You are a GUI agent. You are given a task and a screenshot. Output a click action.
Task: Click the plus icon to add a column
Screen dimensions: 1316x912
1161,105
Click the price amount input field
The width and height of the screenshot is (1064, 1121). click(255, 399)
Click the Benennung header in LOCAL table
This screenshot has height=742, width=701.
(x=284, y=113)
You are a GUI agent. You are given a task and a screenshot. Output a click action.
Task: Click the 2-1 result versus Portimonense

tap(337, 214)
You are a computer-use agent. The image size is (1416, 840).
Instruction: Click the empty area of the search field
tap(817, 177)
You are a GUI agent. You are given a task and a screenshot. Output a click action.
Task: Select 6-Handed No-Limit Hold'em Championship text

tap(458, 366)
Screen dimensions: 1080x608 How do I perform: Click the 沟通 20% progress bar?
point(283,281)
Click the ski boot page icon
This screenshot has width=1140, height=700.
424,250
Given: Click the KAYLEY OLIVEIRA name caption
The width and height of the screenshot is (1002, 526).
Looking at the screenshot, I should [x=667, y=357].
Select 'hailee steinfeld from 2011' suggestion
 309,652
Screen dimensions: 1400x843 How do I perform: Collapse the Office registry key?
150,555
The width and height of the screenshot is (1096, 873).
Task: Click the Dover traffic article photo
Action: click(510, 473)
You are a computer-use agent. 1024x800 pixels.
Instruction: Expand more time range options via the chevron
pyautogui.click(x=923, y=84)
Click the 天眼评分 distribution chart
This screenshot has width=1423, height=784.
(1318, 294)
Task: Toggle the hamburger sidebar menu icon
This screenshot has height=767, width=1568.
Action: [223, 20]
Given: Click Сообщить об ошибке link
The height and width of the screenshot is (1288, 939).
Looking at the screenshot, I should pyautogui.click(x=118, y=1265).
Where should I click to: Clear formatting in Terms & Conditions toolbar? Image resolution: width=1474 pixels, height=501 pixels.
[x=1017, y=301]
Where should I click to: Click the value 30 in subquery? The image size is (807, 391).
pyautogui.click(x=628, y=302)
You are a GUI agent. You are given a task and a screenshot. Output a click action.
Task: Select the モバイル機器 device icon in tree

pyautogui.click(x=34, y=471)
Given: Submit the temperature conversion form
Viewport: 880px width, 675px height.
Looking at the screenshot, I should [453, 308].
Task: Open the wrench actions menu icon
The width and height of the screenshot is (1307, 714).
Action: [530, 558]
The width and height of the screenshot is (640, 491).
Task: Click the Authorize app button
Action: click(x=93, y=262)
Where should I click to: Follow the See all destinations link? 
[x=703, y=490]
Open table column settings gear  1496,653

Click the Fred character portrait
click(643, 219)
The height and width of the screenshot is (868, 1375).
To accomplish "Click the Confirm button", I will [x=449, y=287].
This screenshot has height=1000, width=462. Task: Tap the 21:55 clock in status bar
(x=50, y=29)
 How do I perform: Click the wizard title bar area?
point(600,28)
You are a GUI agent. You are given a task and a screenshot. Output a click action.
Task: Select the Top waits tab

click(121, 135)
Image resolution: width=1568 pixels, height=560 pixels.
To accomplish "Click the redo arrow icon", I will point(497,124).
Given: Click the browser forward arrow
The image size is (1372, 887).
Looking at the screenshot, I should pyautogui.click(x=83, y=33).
= = =
## TASK ITEM
Please repeat every record above word for word.

## RESPONSE
You are a GUI agent. You are given a task and a screenshot. Output a click action.
Task: Click the plus icon to add a column
Screen dimensions: 1316x912
1161,105
Click the price amount input field
The width and height of the screenshot is (1064, 1121). click(255, 399)
Click the Benennung header in LOCAL table
This screenshot has height=742, width=701.
(x=284, y=113)
You are a GUI agent. You are given a task and a screenshot. Output a click action.
Task: Click the 2-1 result versus Portimonense

tap(337, 214)
You are a computer-use agent. The image size is (1416, 840).
Instruction: Click the empty area of the search field
tap(817, 177)
You are a GUI agent. You are given a task and a screenshot. Output a click action.
Task: Select 6-Handed No-Limit Hold'em Championship text

tap(458, 366)
Screen dimensions: 1080x608 How do I perform: Click the 沟通 20% progress bar?
point(283,281)
Click the ski boot page icon
This screenshot has width=1140, height=700.
424,250
Given: Click the KAYLEY OLIVEIRA name caption
The width and height of the screenshot is (1002, 526).
Looking at the screenshot, I should [x=667, y=357].
Select 'hailee steinfeld from 2011' suggestion
 309,652
Screen dimensions: 1400x843 How do I perform: Collapse the Office registry key?
150,555
The width and height of the screenshot is (1096, 873).
Task: Click the Dover traffic article photo
Action: click(510, 473)
You are a computer-use agent. 1024x800 pixels.
Instruction: Expand more time range options via the chevron
pyautogui.click(x=923, y=84)
Click the 天眼评分 distribution chart
This screenshot has width=1423, height=784.
(1318, 294)
Task: Toggle the hamburger sidebar menu icon
This screenshot has height=767, width=1568.
Action: [223, 20]
Given: Click Сообщить об ошибке link
The height and width of the screenshot is (1288, 939).
Looking at the screenshot, I should pyautogui.click(x=118, y=1265).
Where should I click to: Clear formatting in Terms & Conditions toolbar? Image resolution: width=1474 pixels, height=501 pixels.
[x=1017, y=301]
Where should I click to: Click the value 30 in subquery? The image size is (807, 391).
pyautogui.click(x=628, y=302)
You are a GUI agent. You are given a task and a screenshot. Output a click action.
Task: Select the モバイル機器 device icon in tree

pyautogui.click(x=34, y=471)
Given: Submit the temperature conversion form
Viewport: 880px width, 675px height.
Looking at the screenshot, I should [453, 308].
Task: Open the wrench actions menu icon
The width and height of the screenshot is (1307, 714).
Action: [530, 558]
The width and height of the screenshot is (640, 491).
Task: Click the Authorize app button
Action: click(x=93, y=262)
Where should I click to: Follow the See all destinations link? 
[x=703, y=490]
Open table column settings gear  1496,653

Click the Fred character portrait
click(643, 219)
The height and width of the screenshot is (868, 1375).
To accomplish "Click the Confirm button", I will [x=449, y=287].
This screenshot has height=1000, width=462. Task: Tap the 21:55 clock in status bar
(x=50, y=29)
 How do I perform: Click the wizard title bar area?
point(600,28)
You are a GUI agent. You are given a task and a screenshot. Output a click action.
Task: Select the Top waits tab

click(121, 135)
Image resolution: width=1568 pixels, height=560 pixels.
To accomplish "Click the redo arrow icon", I will point(497,124).
Given: Click the browser forward arrow
The image size is (1372, 887).
Looking at the screenshot, I should pyautogui.click(x=83, y=33).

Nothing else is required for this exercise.